Listed records |
○ ○ ○ ○ ○ ○ ○
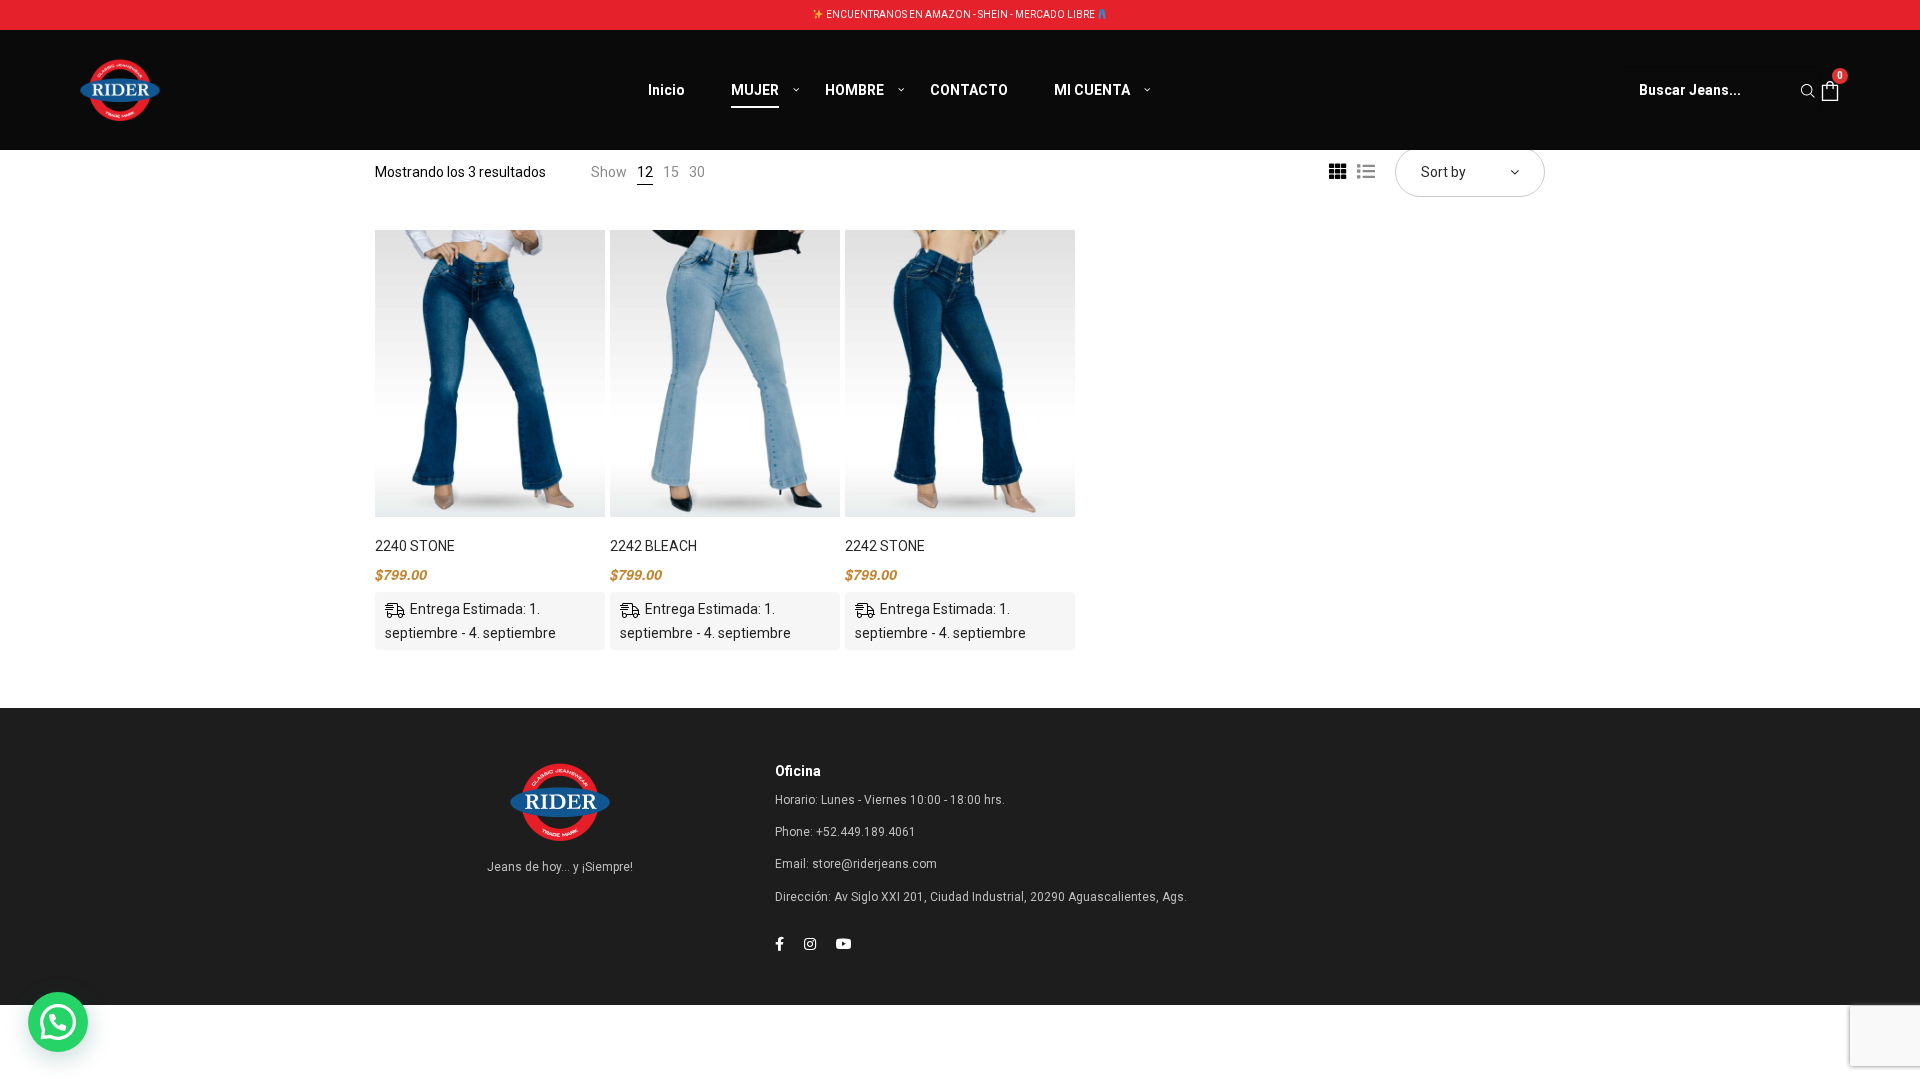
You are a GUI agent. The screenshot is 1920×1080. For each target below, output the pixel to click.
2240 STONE (415, 546)
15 (671, 172)
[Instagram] (810, 944)
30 (697, 172)
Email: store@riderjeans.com (856, 864)
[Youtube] (844, 944)
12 (645, 172)
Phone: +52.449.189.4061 (845, 832)
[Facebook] (779, 944)
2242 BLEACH (653, 546)
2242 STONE (885, 546)
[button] (58, 1022)
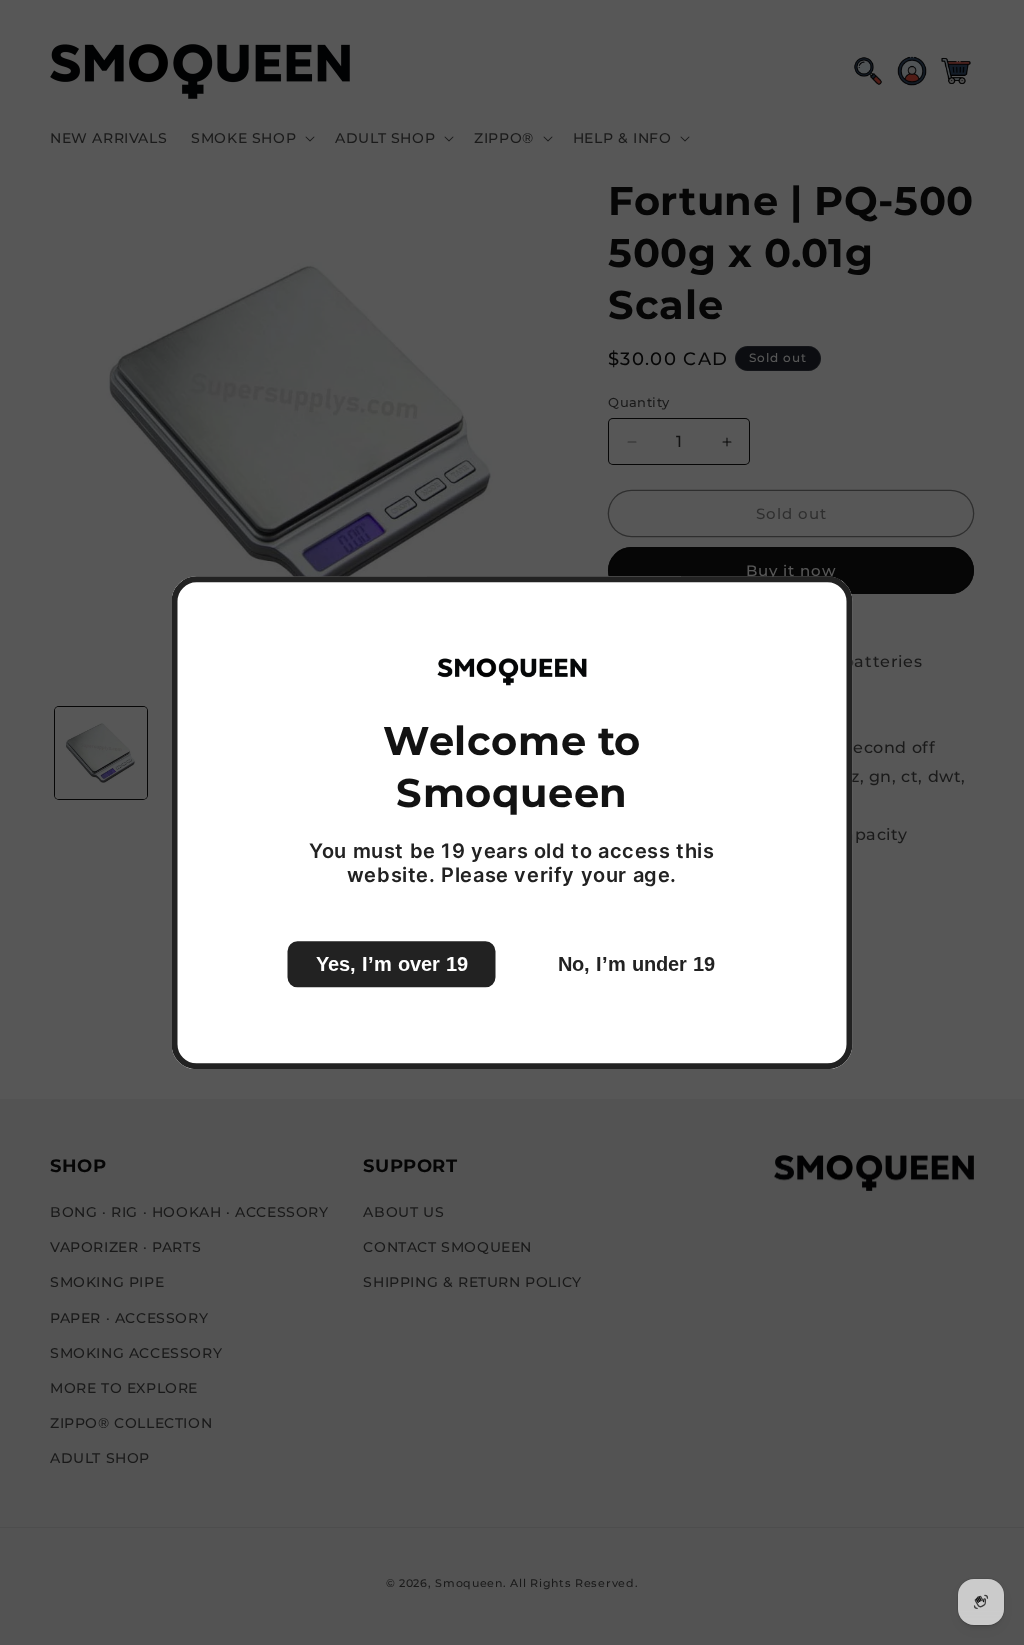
○ ○ ○ ○ ○ ○ ○
Problem to work on | With images omitted, output the data exactly as given.

Your solution |
You are a GUI agent. The screenshot is 1920×1080. For each target below, output the pixel to click.
2240 STONE (415, 546)
15 (671, 172)
[Instagram] (810, 944)
30 (697, 172)
Email: store@riderjeans.com (856, 864)
[Youtube] (844, 944)
12 (645, 172)
Phone: +52.449.189.4061 (845, 832)
[Facebook] (779, 944)
2242 BLEACH (653, 546)
2242 STONE (885, 546)
[button] (58, 1022)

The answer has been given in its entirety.